That's from Anandtech. The first part is indisputable, the second the whole point of this discussion.

...unbelievably fast, but it's nothing we haven't seen before.

That's from Maximum PC (June 2004, page 76). They are talking about a top-of-the-line system for which any hardcore geek would trade his girlfriend (or boyfriend, let's not discriminate).

Regardless of its merits, you will continue to see RAID-0 in top-end computers reviewed by enthusiast magazines, and therefore you will see it in enthusiast computers, because for system integrators that negligible 2% means the difference between a pat on the head and an Editor's Choice / Kiss^H^Hck Ass / Golden Baboon Award.

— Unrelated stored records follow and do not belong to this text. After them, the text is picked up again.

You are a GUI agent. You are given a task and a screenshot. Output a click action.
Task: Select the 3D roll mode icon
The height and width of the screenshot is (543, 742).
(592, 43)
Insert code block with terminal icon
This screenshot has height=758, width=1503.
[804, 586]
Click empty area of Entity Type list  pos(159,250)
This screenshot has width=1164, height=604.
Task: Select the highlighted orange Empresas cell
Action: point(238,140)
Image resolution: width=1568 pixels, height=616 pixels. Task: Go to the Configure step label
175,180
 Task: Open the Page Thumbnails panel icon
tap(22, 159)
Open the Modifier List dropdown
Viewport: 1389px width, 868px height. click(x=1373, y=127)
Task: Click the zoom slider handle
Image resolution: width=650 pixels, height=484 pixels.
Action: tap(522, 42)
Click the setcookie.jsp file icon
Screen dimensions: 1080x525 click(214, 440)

Enough of that. I really have to question Anand's methods, and the inclusiveness of his conclusion. He tested a single RAID array on a single RAID controller. Raptors are the fastest hard drives available for a desktop system. What about a pair of inexpensive SATA drives? How would 2 Seagate 7200.7 drives do compared to 1? How would a pair of old 5400 RPM drives do? What about other RAID controllers? ICH5 is Intel's first try at a consumer RAID controller. What about VIA and their VT8237 south bridge? What about ye olde Promise S378?

And (and this is just a niggling annoyance that won't go away) should we give credence to hand-timed benchmarks that display results to the nearest tenth of a second?